Some of these things I will try to cross-post on my own website at https://jtcressy.net
Somehow, the vcenter server magically stopped starting the vpxd service. Rather, I found this out after suddenly getting 503 errors for the vpxd webserver pipe when trying to access the main web client. Starting it manually just resulted in it crashing repeatedly. (You can SSH into the vcenter appliance with the root account and run ‘service-control –start vmware-vpxd’ or get it’s status by running ‘service-control –status vmware-vpxd’).
What I needed to do was go look at the logs. After a bit of googling, I found out that they were located in /var/log/vmware/vpxd/vpxd.log. I would recommend looking at the log with either ‘less’ or ‘vim’ so that you can scroll up aswell as down. You can also look for the word ‘error’ by typing ‘?error’ in vim or less. It should just be at the bottom of the log since it dumps a crash report and dies. I found some key words in the error such as “pk_vpx_vm_virtual_device” right after the words “duplicate key value violates unique constraint”.
Googling this for a little while gave me this:
- This is a bug in 6.5 that is fixed if you are updated to 6.5b (wasnt quite up to date yet, lol)
- Vmware is trying to add its inventory to the database and is failing because an entry is already there
- Usually a result of changing a vm while vcenter is down or offline. It could even be as small as powering on or off a vm.
- Workaround is to remove the offending VM from the inventory of the host it’s residing on and re add it later once vcenter is working
One small problem: I have no idea what VM it is.
Now, i looked up a little further to find out what data it was trying to write to the table. I saw somewhat useless information like what type of device it was and other variables for the device, but I wanted to find a field that linked it back to the main virtual machine, that turned out to be the ID field.

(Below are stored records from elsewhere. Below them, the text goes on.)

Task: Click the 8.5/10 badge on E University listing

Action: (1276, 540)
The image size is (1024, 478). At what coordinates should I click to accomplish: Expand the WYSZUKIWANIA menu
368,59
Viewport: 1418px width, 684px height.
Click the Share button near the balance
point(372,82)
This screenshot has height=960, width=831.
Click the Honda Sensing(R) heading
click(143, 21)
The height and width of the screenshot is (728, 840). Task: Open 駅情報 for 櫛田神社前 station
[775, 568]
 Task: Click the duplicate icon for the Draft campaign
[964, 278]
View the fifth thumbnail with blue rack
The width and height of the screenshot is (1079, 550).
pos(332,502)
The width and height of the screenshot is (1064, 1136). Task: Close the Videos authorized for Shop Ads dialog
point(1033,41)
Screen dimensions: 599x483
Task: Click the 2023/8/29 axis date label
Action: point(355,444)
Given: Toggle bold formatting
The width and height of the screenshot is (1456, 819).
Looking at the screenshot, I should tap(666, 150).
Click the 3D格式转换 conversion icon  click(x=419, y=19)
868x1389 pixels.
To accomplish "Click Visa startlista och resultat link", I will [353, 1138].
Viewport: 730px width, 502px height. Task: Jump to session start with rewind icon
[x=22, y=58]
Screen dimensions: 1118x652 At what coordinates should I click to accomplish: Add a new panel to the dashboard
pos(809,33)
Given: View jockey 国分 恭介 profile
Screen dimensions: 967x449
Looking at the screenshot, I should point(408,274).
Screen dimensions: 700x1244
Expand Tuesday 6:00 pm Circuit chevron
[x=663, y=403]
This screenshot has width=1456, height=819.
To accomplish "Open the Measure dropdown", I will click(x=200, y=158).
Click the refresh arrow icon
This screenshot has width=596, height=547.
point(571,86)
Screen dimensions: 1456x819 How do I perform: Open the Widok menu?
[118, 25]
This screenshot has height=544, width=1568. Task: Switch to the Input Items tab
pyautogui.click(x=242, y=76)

So, ok, we have a VM ID, but how do we find out what vm it is? the hosts don’t keep a record of what ID a vm has in vcenter. This ID also pertains to what vmware calls a “Managed Object Reference”. For example, vmrc url’s use “?moid=vm-xxx” to specify what vm to connect to over vmrc. Thus, i need to query the database for the VM id in that field.
While in the terminal of the appliance, you can invoke the postgres tool to manipulate the database. it allows you to connect without a password as long as you use the “postgres” username. The ‘psql’ binary is not in the PATH, so we have to invoke it directly with ‘/opt/vmware/vpostgres/current/bin/psql’ and to connect and use the postgres user, run ‘/opt/vmware/vpostgres/current/bin/psql -U postgres’.
Now that i’m in the interactive prompt, i can check that the VCDB exists with ‘\l’ then switch to that database by typing ‘\connect VCDB’.
Query the table ‘vpx_vm’ (list tables with ‘\dt’ and check my spelling) and filter for the VM’s ID by running “SELECT * FROM vpx_vm where id = ‘<vmid>’;” and replace <vmid> with the ID you found in the vpxd log. In my case the ID was 784 and I was able to scroll through the output far enough to catch a glimpse of the VM name. I then checked all of my hosts for that specific VM and powered off then unregistered the vm. If you are doing this in a huge datacenter with hundreds of hosts, I feel sorry for you. Hopefully you’d have a sane HA setup that allows you to afford the time to fix it. You’d be better off calling vmware support in a deployment like that.
DNS Failover – NOT!
vCenter appears to ignore the secondary dns server in the configuration. This means if your first DNS server goes down, vcenter will flip out. Hosts will disconnect, services will fail to start, etc. A workaround besides fixing that broken DNS server is to go to the configuration at https://<yourvcenter>:5480 and set the primary DNS to your other working DNS server and FULLY REBOOT vCenter.
Another way to remedy this would to be to run a number of servers in a failover IP configuration where a single IP address points to all servers in a cluster.
Shoutout to vmware for making us use complicated workaround setups.